* THE TASK
Check each line of the entries. Copy the ones that contain the string "button".

Records from a collection
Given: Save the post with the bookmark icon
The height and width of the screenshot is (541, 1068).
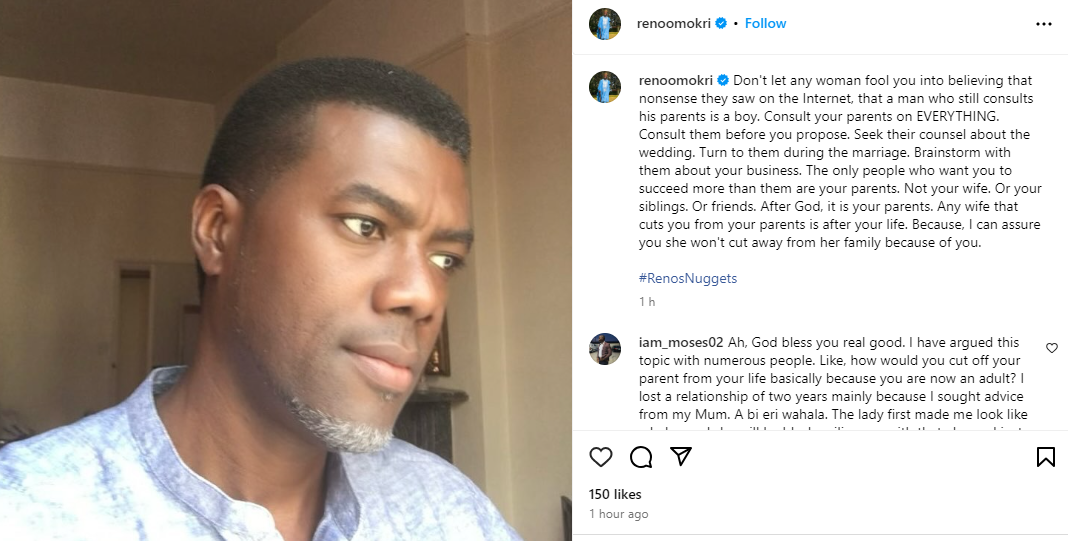Looking at the screenshot, I should pos(1045,457).
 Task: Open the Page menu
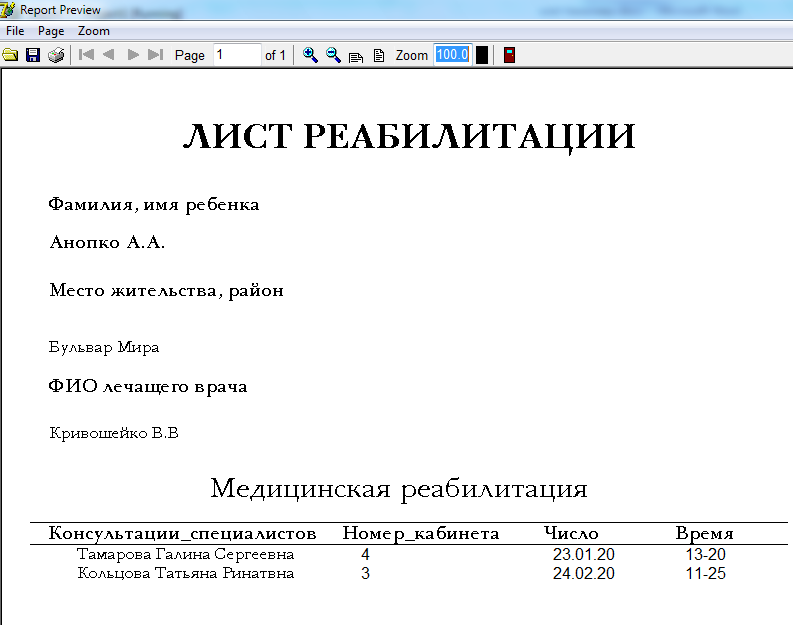coord(51,31)
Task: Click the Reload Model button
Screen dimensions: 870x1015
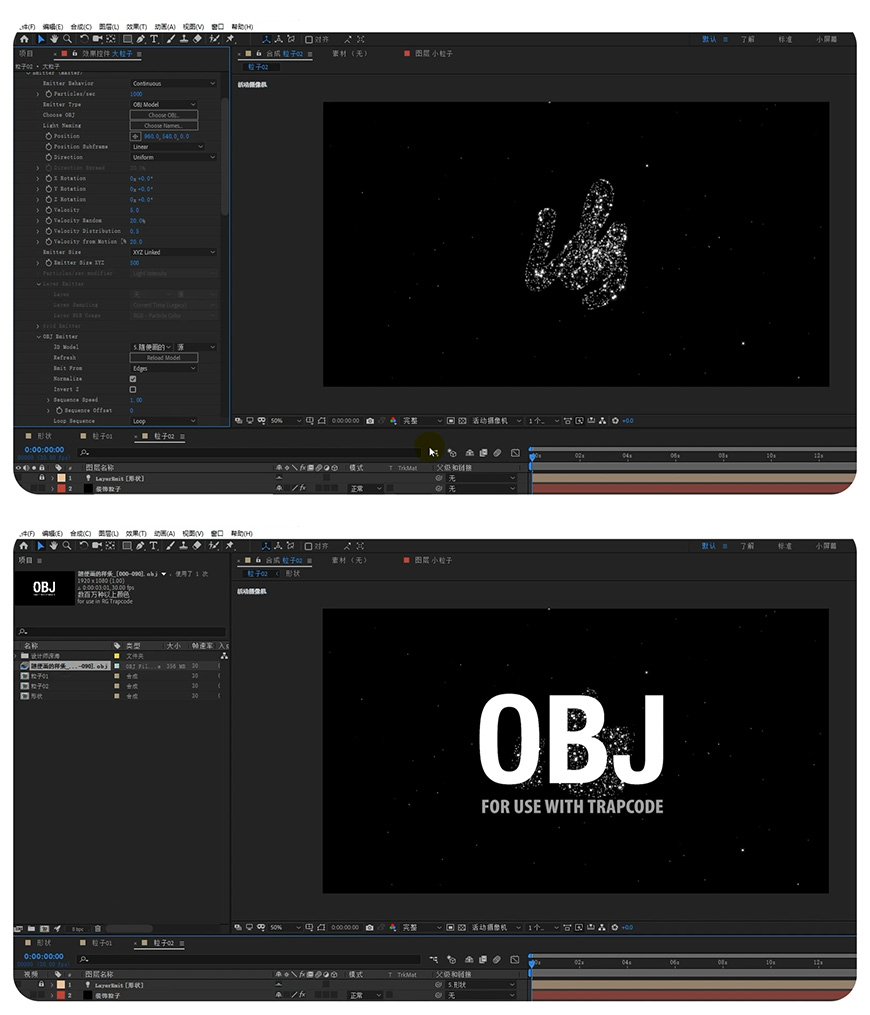Action: point(164,358)
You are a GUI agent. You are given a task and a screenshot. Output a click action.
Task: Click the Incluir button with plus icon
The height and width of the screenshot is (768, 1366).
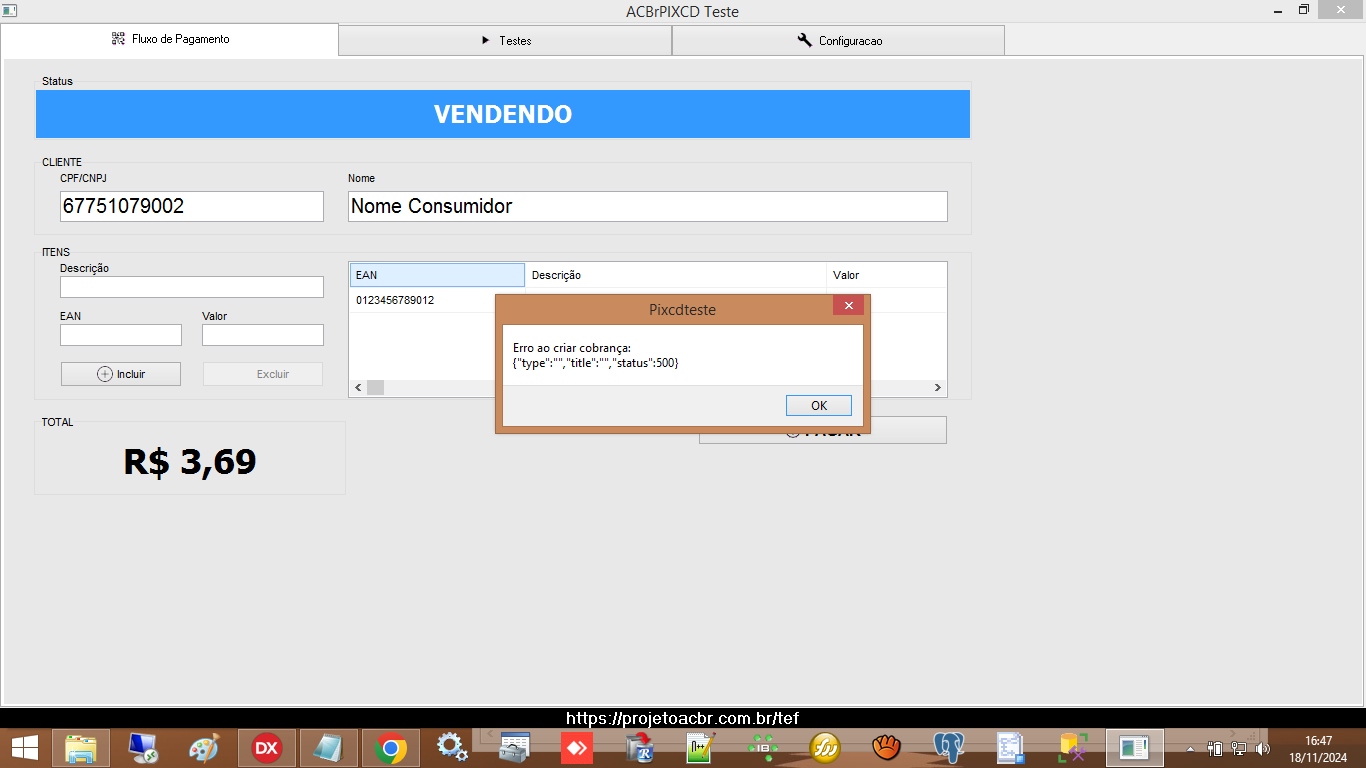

* WRITTEN SOLUTION
Task: Click the Reload Model button
Task: Click the Incluir button with plus icon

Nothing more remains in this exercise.